-- WHAT IS EXPECTED --
Reproduce the entries from the line containing "Screen dimensions: 934x387" through the line containing "Action: (1084, 955)", requests included, and shift every coordinate in the answers by adding 41.

━━━

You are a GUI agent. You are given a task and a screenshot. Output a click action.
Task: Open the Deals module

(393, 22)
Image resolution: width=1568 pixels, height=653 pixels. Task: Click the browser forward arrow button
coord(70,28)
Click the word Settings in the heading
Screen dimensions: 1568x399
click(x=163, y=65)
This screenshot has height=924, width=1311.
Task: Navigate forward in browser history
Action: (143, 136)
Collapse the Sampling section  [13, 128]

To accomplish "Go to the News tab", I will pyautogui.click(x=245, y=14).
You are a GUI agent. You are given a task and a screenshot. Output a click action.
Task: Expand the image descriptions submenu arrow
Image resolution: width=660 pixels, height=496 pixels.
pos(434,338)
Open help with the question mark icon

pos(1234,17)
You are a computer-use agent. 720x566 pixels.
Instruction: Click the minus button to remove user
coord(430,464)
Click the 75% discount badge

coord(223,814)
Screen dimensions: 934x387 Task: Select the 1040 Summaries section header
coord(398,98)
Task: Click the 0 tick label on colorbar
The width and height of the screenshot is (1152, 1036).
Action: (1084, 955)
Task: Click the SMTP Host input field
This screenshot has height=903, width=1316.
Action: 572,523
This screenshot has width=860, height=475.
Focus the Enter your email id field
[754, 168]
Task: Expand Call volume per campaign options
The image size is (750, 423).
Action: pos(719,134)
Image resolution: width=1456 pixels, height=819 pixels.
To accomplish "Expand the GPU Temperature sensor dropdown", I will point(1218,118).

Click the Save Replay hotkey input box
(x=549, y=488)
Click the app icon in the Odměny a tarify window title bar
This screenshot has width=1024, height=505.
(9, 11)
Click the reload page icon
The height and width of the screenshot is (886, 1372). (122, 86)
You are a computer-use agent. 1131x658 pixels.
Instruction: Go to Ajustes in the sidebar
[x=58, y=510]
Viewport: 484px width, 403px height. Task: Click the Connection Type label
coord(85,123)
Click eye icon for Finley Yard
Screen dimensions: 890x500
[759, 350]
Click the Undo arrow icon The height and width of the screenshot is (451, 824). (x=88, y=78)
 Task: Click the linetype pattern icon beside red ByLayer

━━━

-- OUTPUT FOR THIS EXERCISE --
Screen dimensions: 934x387 Task: Select the 1040 Summaries section header
coord(439,139)
Task: Click the 0 tick label on colorbar
The width and height of the screenshot is (1152, 1036).
Action: (1125, 996)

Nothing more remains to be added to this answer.